_Material shown_:
........

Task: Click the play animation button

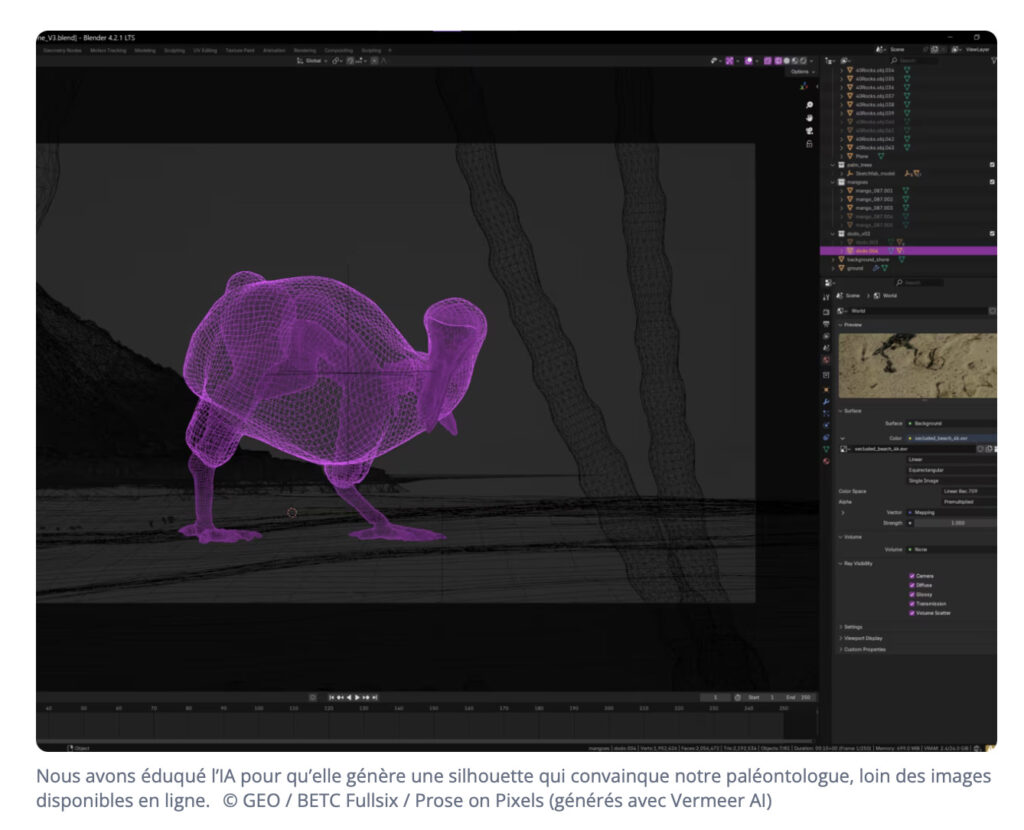Action: pos(357,697)
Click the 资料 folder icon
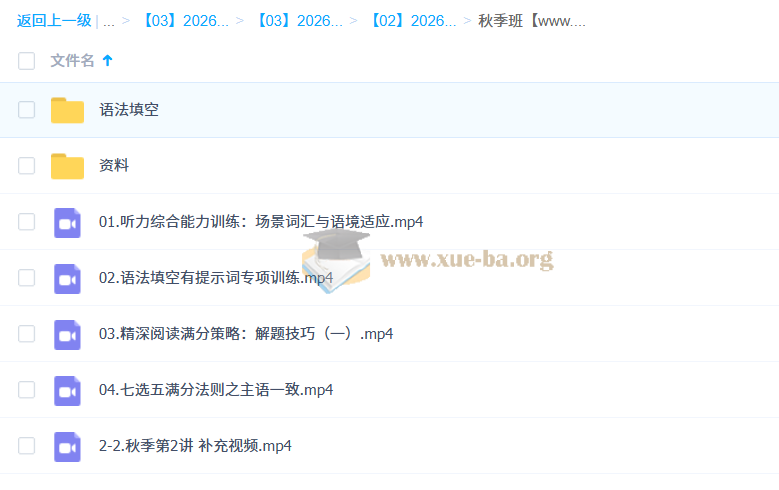Screen dimensions: 779x490 [x=67, y=166]
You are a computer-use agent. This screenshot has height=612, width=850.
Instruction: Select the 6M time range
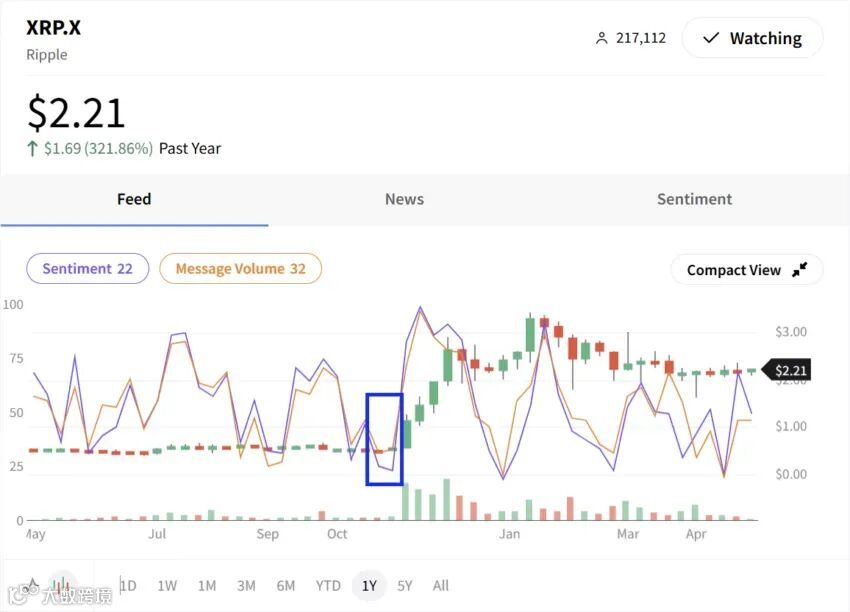286,585
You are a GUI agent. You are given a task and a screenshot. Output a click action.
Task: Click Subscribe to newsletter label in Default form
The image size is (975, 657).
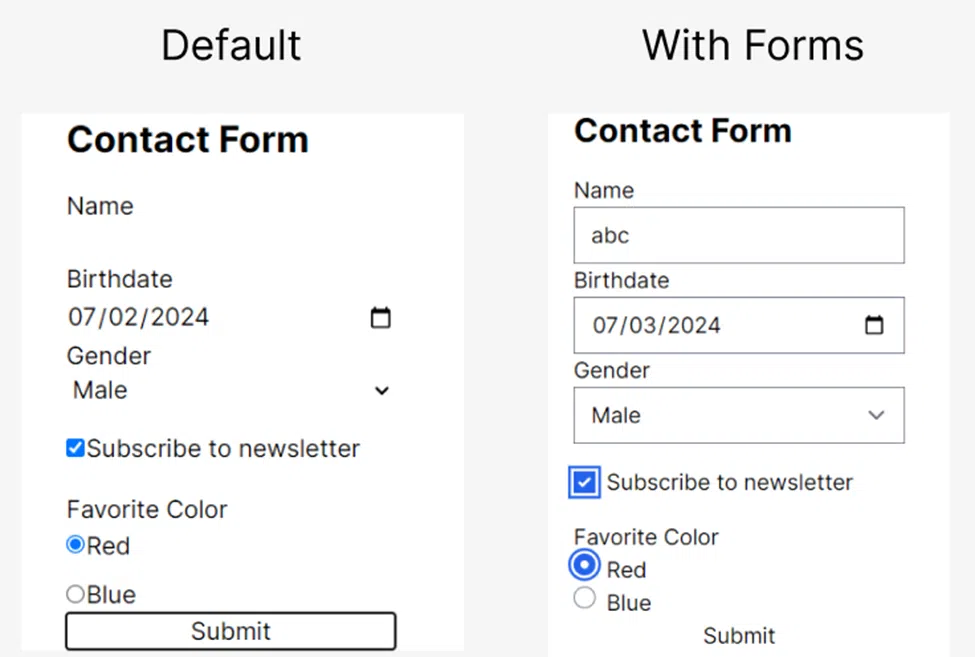[223, 448]
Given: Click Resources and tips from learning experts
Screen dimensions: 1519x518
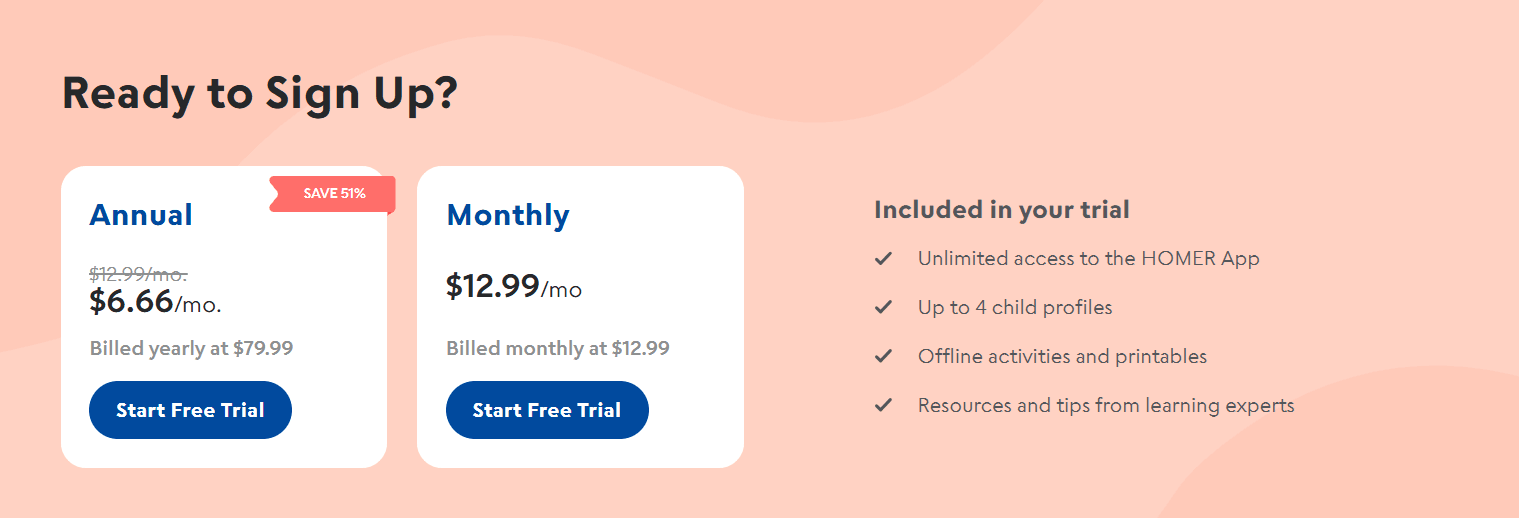Looking at the screenshot, I should coord(1106,406).
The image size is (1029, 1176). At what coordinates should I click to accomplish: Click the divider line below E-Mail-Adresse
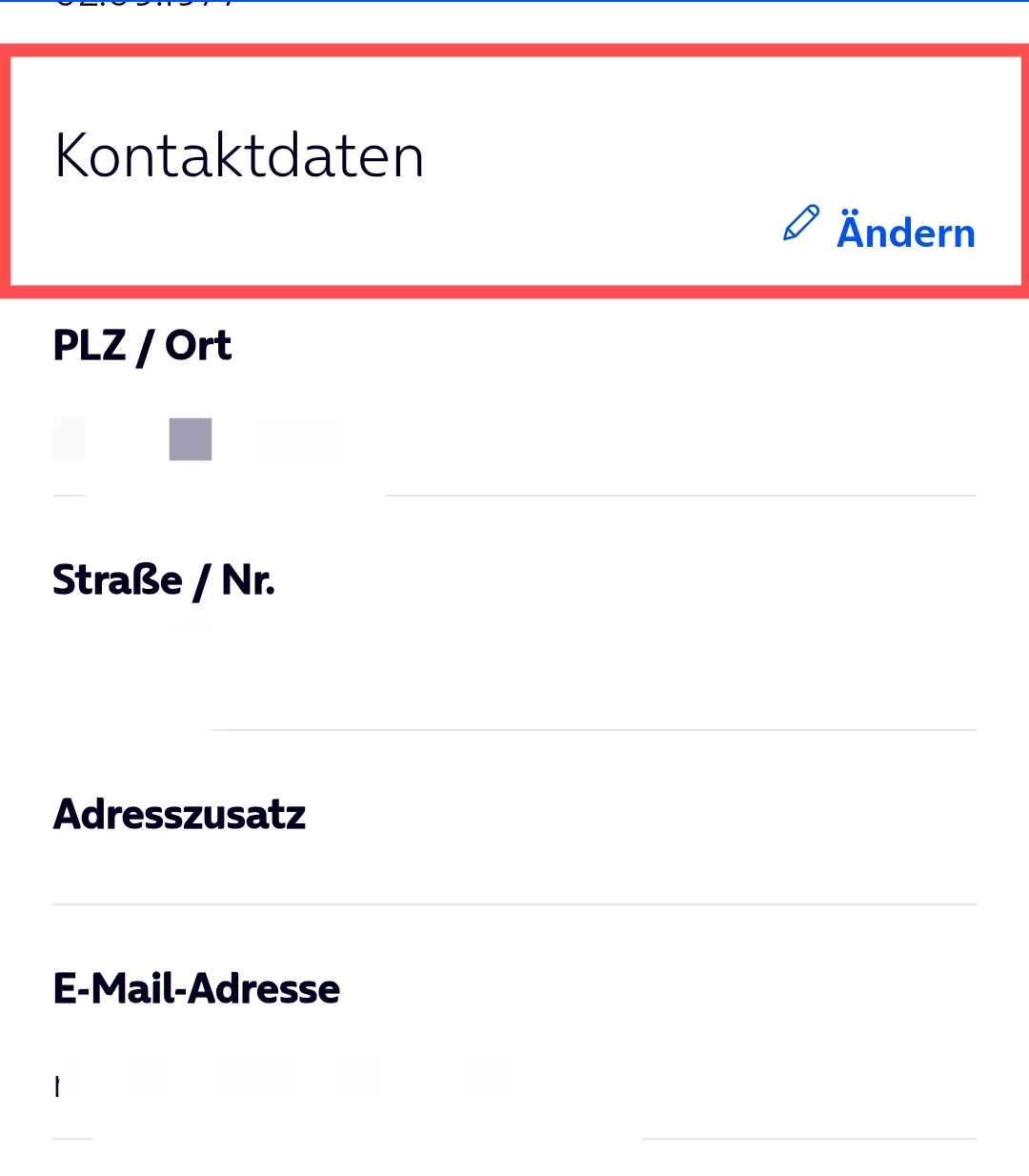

........

Leave nothing out but the pictures when transcribing the records.

_Problem solution_:
Task: Click the play animation button

Action: pos(357,697)
Click the 资料 folder icon
Screen dimensions: 779x490 [x=67, y=166]
You are a computer-use agent. This screenshot has height=612, width=850.
Instruction: Select the 6M time range
286,585
You are a GUI agent. You are given a task and a screenshot. Output a click action.
Task: Click Subscribe to newsletter label in Default form
The image size is (975, 657).
[223, 448]
Given: Click Resources and tips from learning experts
Screen dimensions: 1519x518
Looking at the screenshot, I should coord(1106,406).
The image size is (1029, 1176). At what coordinates should I click to accomplish: Click the divider line below E-Mail-Adresse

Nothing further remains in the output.